Community-wide Super-utilizer database with PCP (Primary Care Provider), ACO (Accountable Care Organization) & Care-team information
In 2014 AHRQ defined Super-utilizers as patients aged 1-64 years covered by Medicare or Medicaid with six or more ED visits and privately insured patients aged 1-64 years or Medicare patients aged 65 years and older with four or more ED visits. This specific utilization metric can be used to create and maintain a dynamic state / community-wide super-utilizer database. There are a significant number of additional supporting attributes such as total dollar spend, ALOS (Average Length of Stay), number of readmissions in the prior twelve months that can further help refine this population. The values of these attributes tend to be in orders of magnitude higher among this target population in comparison to the normal population. Other relevant data such as the patient-identified primary care provider, ACO and care-team attributions provided by the ACOs can be set up within the database at the patient-level.

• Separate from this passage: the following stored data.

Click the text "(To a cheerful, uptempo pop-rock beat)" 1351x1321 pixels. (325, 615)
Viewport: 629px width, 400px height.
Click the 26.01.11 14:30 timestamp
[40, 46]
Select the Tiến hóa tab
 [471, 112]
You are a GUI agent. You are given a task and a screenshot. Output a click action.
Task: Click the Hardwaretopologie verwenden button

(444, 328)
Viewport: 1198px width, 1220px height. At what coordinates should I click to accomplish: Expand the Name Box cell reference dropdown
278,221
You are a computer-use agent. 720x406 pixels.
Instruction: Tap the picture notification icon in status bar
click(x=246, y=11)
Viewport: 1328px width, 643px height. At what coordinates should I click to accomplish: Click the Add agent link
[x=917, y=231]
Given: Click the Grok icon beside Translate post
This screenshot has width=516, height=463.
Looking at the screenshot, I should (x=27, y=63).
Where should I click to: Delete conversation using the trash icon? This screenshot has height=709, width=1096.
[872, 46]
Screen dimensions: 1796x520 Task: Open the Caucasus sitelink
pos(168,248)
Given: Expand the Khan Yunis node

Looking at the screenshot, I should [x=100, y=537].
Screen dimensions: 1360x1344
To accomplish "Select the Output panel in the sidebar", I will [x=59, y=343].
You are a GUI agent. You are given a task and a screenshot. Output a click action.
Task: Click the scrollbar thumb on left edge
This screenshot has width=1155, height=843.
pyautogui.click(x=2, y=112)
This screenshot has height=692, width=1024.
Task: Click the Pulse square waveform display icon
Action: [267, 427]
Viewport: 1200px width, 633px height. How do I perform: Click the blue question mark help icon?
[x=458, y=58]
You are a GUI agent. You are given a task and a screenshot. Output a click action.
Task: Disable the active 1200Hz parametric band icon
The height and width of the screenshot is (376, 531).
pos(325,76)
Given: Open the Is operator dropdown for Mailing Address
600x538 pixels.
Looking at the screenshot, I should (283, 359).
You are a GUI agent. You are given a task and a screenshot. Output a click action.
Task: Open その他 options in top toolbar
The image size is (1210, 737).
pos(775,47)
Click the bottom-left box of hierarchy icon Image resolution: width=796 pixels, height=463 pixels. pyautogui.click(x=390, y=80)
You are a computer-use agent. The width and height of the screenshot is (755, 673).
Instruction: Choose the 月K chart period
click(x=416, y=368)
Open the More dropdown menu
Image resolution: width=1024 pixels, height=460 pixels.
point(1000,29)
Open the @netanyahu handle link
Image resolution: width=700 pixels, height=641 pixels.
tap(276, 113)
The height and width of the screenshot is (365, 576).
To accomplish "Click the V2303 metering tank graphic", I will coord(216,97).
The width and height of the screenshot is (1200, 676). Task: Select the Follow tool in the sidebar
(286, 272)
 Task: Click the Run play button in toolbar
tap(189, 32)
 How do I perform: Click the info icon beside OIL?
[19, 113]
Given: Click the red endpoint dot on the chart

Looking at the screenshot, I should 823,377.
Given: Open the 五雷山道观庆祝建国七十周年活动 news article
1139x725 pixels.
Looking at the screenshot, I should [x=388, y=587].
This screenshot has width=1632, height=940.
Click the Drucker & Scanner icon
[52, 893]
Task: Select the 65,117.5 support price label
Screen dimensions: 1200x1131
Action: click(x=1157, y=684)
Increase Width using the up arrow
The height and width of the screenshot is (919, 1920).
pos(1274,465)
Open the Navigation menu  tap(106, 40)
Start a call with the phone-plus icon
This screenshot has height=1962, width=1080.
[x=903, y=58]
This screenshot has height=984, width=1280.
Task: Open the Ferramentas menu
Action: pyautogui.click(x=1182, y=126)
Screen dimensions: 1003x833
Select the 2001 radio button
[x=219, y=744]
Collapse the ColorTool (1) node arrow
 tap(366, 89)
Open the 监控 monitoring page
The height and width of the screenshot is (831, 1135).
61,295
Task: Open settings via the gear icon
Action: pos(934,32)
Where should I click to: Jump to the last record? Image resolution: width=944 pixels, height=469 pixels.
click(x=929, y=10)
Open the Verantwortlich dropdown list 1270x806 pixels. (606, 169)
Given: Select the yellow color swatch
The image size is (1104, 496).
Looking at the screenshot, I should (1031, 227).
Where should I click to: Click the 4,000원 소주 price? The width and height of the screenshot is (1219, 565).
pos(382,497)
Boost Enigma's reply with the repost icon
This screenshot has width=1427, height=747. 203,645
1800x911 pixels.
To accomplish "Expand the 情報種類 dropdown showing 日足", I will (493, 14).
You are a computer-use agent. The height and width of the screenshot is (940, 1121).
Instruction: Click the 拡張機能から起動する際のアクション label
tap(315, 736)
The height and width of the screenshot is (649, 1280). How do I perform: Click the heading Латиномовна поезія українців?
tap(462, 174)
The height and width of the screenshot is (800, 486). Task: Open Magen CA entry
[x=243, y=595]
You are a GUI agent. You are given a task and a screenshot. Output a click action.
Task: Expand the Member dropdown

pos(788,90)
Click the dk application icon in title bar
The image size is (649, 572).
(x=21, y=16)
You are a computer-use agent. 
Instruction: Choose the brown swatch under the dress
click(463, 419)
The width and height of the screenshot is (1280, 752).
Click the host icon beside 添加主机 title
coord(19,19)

The growing concern among the healthcare community to address the issue of disproportionate spend on the high-utilizers often dubbed as the super-utilizers has spurred a multitude of grants and innovation programs. While the success of the experiments has shown that these resource intense care management programs can be effective within an integrated network, the scalability of such complex care management models to the state and national level remains elusive. The proposed longitudinal, minimal data model is a framework built to follow the patient through the care continuum (care team) and can be a scalable and repeatable solution especially in communities that already have shared data exchange infrastructure or looking to set it up. The second part of this article will discuss the remainder of the data model proposed.